• **DATASET RECORDS**
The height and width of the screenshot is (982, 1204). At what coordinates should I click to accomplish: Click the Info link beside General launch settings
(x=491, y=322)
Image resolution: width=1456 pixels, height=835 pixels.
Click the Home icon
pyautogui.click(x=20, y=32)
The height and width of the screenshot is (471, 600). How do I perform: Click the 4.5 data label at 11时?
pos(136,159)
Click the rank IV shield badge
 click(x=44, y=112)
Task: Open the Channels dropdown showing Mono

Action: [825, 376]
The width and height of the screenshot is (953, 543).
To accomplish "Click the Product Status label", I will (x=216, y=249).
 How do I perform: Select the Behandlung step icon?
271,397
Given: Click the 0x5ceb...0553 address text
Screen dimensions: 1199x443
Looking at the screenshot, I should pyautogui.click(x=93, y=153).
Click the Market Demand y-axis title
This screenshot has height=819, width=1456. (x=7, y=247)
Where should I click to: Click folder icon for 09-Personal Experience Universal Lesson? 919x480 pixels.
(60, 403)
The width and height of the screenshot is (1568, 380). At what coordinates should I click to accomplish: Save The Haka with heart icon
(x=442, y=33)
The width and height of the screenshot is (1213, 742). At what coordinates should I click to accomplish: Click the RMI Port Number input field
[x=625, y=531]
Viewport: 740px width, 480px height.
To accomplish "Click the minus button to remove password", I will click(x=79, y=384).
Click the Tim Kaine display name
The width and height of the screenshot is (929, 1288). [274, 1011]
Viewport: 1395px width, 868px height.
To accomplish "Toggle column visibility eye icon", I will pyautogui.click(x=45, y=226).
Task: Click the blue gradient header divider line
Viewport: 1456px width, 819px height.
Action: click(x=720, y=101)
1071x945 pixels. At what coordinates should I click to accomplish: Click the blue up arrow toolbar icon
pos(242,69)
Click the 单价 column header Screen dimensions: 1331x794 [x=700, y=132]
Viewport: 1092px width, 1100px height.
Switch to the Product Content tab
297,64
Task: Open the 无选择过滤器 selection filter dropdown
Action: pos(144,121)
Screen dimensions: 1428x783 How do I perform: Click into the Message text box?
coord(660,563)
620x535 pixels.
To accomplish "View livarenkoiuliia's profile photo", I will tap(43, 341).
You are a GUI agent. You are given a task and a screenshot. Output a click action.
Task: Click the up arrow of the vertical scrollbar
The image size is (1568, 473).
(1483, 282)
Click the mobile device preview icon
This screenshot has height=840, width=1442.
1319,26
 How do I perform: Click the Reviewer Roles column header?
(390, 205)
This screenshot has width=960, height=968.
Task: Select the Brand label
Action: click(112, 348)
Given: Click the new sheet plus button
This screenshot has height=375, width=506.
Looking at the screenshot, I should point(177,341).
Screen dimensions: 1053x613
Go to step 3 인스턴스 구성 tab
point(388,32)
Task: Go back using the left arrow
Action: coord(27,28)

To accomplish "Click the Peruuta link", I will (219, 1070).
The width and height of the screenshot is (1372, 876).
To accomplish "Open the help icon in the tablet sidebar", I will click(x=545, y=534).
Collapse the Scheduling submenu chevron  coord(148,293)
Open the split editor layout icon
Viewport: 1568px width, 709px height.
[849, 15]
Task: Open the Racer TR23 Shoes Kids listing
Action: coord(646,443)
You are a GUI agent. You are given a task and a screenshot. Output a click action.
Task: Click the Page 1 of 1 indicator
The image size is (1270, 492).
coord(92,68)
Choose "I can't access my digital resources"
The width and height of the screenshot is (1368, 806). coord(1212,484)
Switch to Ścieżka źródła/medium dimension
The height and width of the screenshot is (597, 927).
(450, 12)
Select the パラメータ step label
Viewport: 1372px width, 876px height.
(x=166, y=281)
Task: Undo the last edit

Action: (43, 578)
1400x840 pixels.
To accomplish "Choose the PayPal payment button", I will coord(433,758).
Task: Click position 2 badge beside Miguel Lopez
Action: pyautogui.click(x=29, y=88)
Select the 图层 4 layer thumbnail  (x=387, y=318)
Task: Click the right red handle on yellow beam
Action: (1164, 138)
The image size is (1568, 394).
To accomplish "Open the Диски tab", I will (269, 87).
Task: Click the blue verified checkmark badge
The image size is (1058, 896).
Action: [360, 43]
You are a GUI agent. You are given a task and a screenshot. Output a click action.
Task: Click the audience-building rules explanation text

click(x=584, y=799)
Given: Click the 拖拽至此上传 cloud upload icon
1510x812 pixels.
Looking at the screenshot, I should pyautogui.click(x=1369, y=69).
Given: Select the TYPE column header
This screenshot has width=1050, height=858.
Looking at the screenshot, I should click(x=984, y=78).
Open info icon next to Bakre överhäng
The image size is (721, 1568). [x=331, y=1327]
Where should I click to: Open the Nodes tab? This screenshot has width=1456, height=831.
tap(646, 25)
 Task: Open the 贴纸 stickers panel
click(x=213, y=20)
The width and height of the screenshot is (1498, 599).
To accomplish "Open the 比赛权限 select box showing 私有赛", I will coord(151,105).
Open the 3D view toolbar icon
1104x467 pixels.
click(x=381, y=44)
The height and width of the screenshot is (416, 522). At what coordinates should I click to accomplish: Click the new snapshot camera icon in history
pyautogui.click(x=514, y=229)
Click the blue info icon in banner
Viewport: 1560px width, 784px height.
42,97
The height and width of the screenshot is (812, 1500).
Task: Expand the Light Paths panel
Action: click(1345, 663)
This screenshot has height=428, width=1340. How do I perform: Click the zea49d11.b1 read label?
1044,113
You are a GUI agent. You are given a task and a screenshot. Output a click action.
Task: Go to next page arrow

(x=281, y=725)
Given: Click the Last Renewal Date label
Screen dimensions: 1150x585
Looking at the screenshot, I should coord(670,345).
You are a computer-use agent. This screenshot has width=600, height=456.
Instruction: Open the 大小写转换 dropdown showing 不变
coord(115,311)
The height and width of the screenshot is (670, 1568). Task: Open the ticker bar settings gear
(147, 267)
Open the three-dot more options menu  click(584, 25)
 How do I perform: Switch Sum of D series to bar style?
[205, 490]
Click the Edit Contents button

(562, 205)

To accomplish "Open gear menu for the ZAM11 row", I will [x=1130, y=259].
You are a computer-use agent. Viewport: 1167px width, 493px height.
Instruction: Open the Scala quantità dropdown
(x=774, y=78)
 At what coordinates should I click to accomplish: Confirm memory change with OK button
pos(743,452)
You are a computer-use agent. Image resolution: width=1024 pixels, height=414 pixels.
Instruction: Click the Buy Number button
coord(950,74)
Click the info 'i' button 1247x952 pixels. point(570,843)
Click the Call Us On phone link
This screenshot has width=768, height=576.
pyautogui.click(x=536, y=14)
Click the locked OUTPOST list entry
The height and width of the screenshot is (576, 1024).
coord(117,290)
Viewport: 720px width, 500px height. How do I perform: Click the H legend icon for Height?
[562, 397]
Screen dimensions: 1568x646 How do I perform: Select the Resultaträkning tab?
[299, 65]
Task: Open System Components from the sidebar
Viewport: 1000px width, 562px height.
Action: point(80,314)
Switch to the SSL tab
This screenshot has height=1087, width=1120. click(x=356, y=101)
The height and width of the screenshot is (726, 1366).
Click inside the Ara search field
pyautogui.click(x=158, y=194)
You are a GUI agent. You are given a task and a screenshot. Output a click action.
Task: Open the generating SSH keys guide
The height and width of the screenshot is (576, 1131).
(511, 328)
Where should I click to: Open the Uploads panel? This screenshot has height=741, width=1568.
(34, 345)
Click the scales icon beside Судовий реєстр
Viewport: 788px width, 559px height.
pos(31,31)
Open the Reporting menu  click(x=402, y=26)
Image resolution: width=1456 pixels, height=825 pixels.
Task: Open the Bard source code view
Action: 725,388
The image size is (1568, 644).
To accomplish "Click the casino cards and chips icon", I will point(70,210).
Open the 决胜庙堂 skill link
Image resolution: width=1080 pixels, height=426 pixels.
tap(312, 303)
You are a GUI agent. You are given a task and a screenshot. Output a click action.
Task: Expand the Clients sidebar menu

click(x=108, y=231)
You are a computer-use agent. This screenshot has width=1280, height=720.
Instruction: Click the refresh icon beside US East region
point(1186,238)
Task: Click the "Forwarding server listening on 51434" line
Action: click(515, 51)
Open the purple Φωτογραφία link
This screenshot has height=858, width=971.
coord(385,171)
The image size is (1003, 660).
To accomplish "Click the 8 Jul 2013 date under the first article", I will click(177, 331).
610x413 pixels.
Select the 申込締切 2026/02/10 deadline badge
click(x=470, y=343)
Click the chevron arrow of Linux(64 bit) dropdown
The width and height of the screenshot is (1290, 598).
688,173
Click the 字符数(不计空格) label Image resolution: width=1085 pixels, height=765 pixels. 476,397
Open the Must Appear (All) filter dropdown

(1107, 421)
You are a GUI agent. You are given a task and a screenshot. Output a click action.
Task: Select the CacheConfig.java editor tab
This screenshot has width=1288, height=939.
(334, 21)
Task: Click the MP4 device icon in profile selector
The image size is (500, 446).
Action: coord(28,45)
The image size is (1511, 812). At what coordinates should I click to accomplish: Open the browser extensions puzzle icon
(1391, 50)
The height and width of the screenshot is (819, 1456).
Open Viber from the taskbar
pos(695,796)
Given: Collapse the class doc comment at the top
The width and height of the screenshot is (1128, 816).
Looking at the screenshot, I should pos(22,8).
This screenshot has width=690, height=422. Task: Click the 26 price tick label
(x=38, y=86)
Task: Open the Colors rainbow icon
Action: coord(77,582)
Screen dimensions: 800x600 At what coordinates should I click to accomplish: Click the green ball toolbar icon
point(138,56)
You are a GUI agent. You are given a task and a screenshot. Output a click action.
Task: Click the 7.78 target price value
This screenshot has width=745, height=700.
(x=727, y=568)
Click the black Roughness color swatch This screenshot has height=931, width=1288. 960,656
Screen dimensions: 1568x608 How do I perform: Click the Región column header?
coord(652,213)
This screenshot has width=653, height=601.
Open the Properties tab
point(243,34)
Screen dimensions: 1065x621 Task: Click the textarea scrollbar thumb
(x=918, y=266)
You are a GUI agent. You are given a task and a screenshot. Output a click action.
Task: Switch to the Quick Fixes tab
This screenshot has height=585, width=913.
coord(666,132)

• **TO BE DONE**
Could you reproduce, word for word, the data starting at the line that contains "Screen dimensions: 1053x613" and stopping after the line that contains "will click(x=545, y=534)."?

• **SOLUTION FOR THIS PROBLEM**
Screen dimensions: 1053x613
Go to step 3 인스턴스 구성 tab
point(388,32)
Task: Go back using the left arrow
Action: coord(27,28)

To accomplish "Click the Peruuta link", I will (219, 1070).
The width and height of the screenshot is (1372, 876).
To accomplish "Open the help icon in the tablet sidebar", I will click(x=545, y=534).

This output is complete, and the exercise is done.